Week 9 blog- Alex

Because of people’s willingness to share on social media, there is a plethora of good material that might not be obtainable through other means. This often creates dilemmas for reporters. Information on social media is public. In most instances, obtaining that information does not require a reporter to “friend” the person who posts it. However, platforms also allow their users to make their posts less accessible to those are aren’t their friends.

There should be limited expectation of privacy on a social media. As such, for people who do not privatize their accounts, whatever information obtained by a reporter is legally usable. The gray area is when a reporter decides to friend the source of their news. To “friend” someone on these websites suggests that their intentions are benign, though most sites do little to screen people with malicious motivations. Accepting friend requests are sometimes automated which foregoes the procedure of assessing the nature of the relationship. But simply put, whether a friend request was automatically accepted or not, to pose as a “friend” only to obtain information is equivalent to a reporter lying about his/her identity to and recording a conversation without informing other parties involved. Behavior like this should be reserved for serious criminal targets where the benefits of ousting the person outweigh the deceptive practice of an investigative reporter.

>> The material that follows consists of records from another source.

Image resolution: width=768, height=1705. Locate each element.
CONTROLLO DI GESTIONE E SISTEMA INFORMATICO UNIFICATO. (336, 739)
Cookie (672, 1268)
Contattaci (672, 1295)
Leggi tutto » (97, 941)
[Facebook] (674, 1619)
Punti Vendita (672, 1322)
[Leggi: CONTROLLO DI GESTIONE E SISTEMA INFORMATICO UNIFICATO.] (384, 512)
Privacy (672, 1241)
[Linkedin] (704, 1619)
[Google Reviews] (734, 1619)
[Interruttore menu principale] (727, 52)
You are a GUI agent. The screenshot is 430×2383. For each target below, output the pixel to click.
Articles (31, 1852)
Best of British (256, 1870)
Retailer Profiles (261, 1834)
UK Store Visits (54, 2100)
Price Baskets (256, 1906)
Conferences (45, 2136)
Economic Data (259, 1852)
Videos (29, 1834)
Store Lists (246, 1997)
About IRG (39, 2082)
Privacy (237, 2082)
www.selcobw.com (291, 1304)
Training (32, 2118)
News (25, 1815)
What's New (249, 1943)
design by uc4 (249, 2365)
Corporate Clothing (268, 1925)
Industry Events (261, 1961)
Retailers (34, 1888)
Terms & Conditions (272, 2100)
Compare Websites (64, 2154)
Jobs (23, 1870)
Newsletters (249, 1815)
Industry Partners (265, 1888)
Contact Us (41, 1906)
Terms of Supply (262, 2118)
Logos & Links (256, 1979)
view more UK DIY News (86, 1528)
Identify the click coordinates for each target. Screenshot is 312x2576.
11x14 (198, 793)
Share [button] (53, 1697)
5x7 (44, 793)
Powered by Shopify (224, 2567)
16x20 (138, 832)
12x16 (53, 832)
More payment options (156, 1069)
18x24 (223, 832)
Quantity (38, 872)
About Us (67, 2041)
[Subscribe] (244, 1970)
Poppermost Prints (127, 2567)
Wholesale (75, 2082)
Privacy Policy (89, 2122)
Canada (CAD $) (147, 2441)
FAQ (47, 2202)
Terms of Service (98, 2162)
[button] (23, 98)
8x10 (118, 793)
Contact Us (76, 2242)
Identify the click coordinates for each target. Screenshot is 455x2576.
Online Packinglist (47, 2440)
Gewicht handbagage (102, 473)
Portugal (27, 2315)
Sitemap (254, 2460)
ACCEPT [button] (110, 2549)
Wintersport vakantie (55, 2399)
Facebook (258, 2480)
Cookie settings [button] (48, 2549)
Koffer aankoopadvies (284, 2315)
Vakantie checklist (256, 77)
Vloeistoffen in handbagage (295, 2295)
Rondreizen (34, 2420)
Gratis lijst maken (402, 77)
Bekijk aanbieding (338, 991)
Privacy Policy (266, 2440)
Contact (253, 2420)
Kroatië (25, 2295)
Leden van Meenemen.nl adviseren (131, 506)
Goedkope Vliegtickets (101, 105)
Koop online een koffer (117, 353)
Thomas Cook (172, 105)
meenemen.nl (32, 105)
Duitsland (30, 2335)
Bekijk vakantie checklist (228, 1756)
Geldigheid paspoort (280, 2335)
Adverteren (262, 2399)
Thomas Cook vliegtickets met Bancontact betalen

Also, worth considering is the idea that reporters should not write about their “friends” because of conflict of interest. If this reporter becomes a sincere friend to the target, then he/she is inevitably biased.

It was tough to find official guidelines for a reporter’s relationship with online sources. According to the Organization of News Ombudsman and Standards Editors, there is little agreement on specific social media behavior. The LA times specifies that if a reporter friends a group or source on one side of a debate, he must do so with the other side as well. On the other hand, the New York times states that being a friend on Facebook is almost meaningless. A such it is not the same kind of relationship that would pose a conflict of interest.


Source https://www.newsombudsmen.org/facebook-friends-create-ethical-issues-for-journalists/

2 thoughts on “Week 9 blog- Alex”

  1. I agree with your point that if the reporter does in fact become actual “friends” with someone after following them for a story, they are crossing the line towards becoming biased. If a reporter did not make their intentions of friending someone clear, and only did so to find out more information about them on their page, then that is not an ethical way to utilize social media as a journalist.


  2. Hi Alex, thanks for pointing out the LA Times’ requirements for friending or joining a group. In my opinion (sorry Jonathan Peters – look to this week’s online readings), a journalist “friending” a group is showing loyalty or membership. I may use this group’s Facebook page as a means of gathering information, but I wouldn’t use it to confirm. I’d also use it to gather names for possible sources and then contact them individually to confirm information and get further comment(s). The New York Times, I don’t believe, sees how the world is changing as far as news and information gathering. What if a reporter “friends” a political candidate and publishes a story with content from their page without their consent and that party turns around and sues the paper for defamation? Is that the same as if I were to take a telephoto lens and take that photo from the street of them sunbathing on their patio?